Persistence of cavitational microbubbles from one shock wave to the next can hinder the comminution process. Enhanced stone subdivision with decreasing rate of shock waves delivery has been demonstrated both in vitro [4] and in vivo [22]. These studies are corroborated by clinical trials in which higher success rates were observed for patients treated with low shock waves at a rate of 1 Hz in comparison to those at 2 Hz [23]. Such outcomes are demonstrative of the “shielding” phenomenon commonly associated with SWL, in which a population of prefocal cavitation nuclei—here, remnant bubbles created by the preceding low shock wave—act to attenuate the tensile component of the waveform and reduce the efficacy of cavitation at the stone surface.
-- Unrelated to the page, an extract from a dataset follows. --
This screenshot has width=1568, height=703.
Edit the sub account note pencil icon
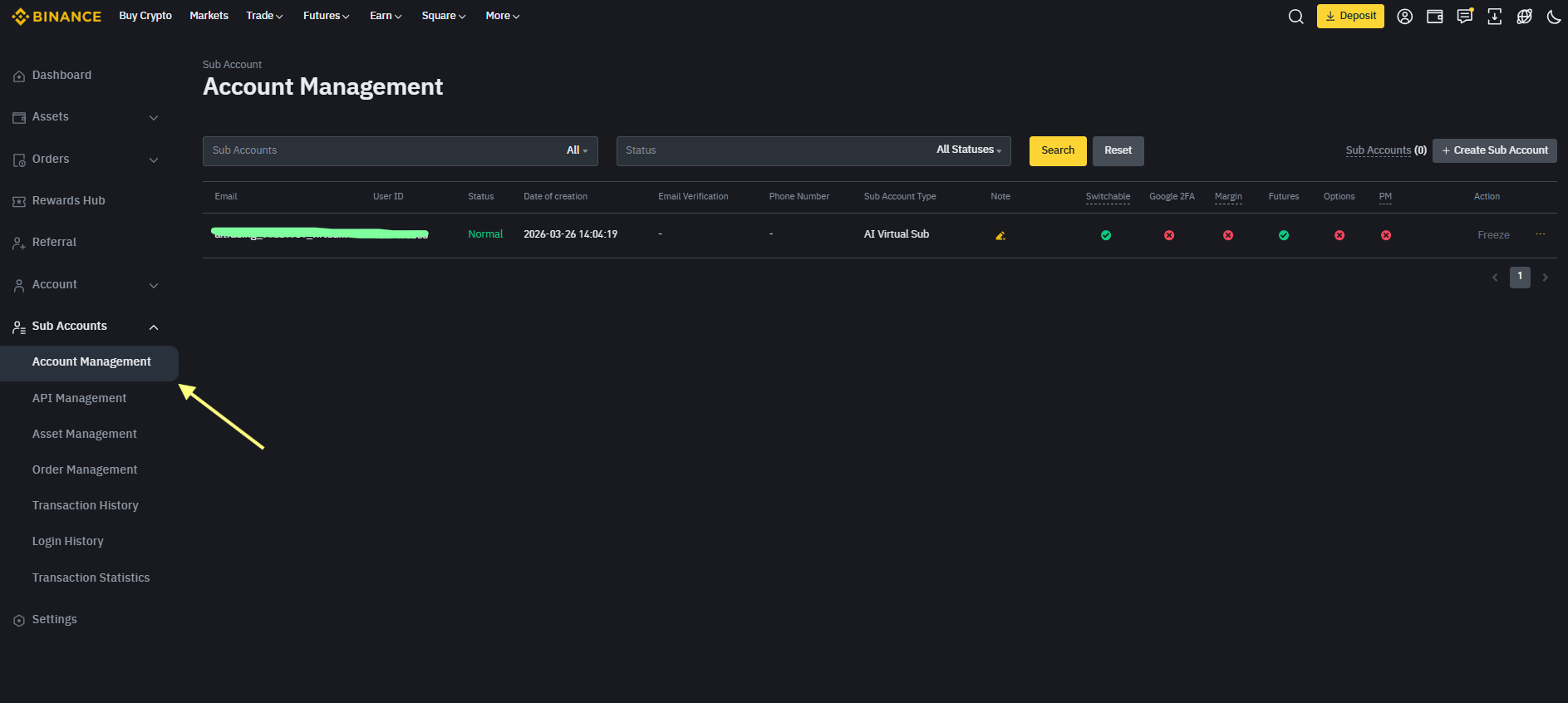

In the presence of particulates released from stones, the positive pressure of the SW remained unaffected, but the trailing tensile phase of the pulse was significantly reduced at 120 SW/min. Cavitation bubbles do not persist between SWs. Thus, mature bubbles from one pulse do not interfere with the next pulse, even at 120 SW/min. However, cavitation nuclei carried by fine particles released from stones can persist between pulses. These nuclei have little effect on the compressive wave, but seed cavitation under the influence of the tensile wave. Bubble growth draws energy from the negative-pressure phase of the SW, reducing its amplitude. This likely affects the dynamics of cavitation bubble clusters at the stone surface, reducing the effectiveness of bubble action in stone comminution [24].

The recent study of Harper et al. using an ultrasound-based application of BWL already showed some limitations of this technology [17]. Only 19 of 41 patients could be included in this pilot study, mainly because the stone could not be seen by sonography or due to the obesity of the patients, the focal depth of the device was too short. In this context, high-frequency SWL using electrohydraulic technology could be easily integrated into a fluoroscopic system for stone localization and the focal depth of the device could be adjusted by change of the ellipsoid reflector. The high-frequency output depends only on the capacity of the generator.

Conclusions

High-frequency shock wave lithotripsy can produce stone fragments small enough to spontaneously pass in a very short amount of time. The injury to the renal parenchyma is comparable to the results of the conventional SWL using 1–1.5 Hz. Further studies are needed to prove the concept in clinical cases.